By Roger Gillespie
Former Toronto Star radio roomer Jackson Hayes has won the Ontario Newspaper Award for novice reporting for his work at the Hamilton Spectator.
Hayes, 30, won the C.B. Schmidt Award for Novice Reporting (over 25,000 circulation) at the annual awards banquet May 1 in Waterloo.
"Jackson Hayes appears to have both a nose for news and a knack for tracking down hard-to-find sources. His submission included three examples of good initiative and followup."
Hayes was typically modest about his award.
"The award is validation for the all the effort it took to get there and a big honour knowing the recognition came from fellow journalists."
How does he account for the award?
"I think I won because the stories showed a range of writing skills. I also, more or less, pitched the idea for all three or staked my claim to the stories when they first broke. Finding great sources helped tremendously."
Hayes' three-story entry included an investigative piece about a young, mentally disabled man who police believe had been held captive and abused in a Hamilton apartment by three people.
Hayes worked on the story in his spare time for more than a month, contacting the young man's friends and family to help paint a picture of the victim's life.
The second entry was about car theft rings operating in Hamilton. Hayes uncovered two groups of young teens who steal cars and joyride for fun. He convinced them to talk about why they steal from strangers.
The final entry was a look at the local swinger movement in Hamilton. To write that story, he convinced the owners of a well-hidden club in Burlington to allow Hayes and his wife to attend a swingers' party. He also met the owners in their home for an informal discussion with swingers about living the "lifestyle."
Hayes is a graduate of the Humber College journalism program and worked in the Star radio room from September 2007 to September 2008.
His time at the Star helped him with important elements of journalism.

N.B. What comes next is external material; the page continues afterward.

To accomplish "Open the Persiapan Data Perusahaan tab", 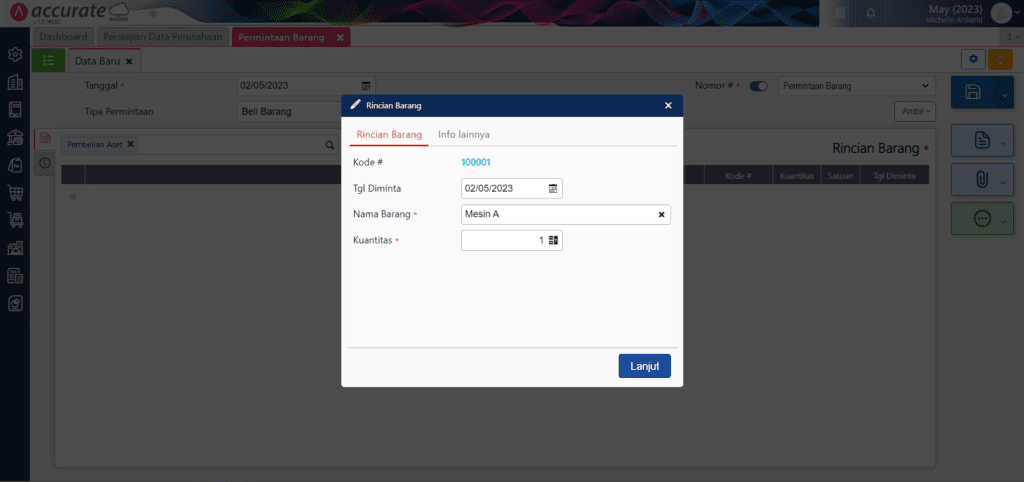I will point(163,37).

"What I learned working in the radio room helps with nearly every story I write. You learn quickly in "the box" to cut through the details. Aside from learning how to juggle my time and responsibilities, my time in the radio room helped hone my skills for finding the right voice at the right time. I also learned to deal with a lot of the negative aspects and emotions with which journalists have to deal. Being able to detach from the emotional end to tell a succinct and well-written story is journalism 101 - or just another shift in the box."
Hayes joined the Spectator in September 2008 and left in April 2009 and became managing editor of Oakville-based Canadian AutoWorld.
Photo: Jackson Hayes (left) with Spectator editor Rick Hughes.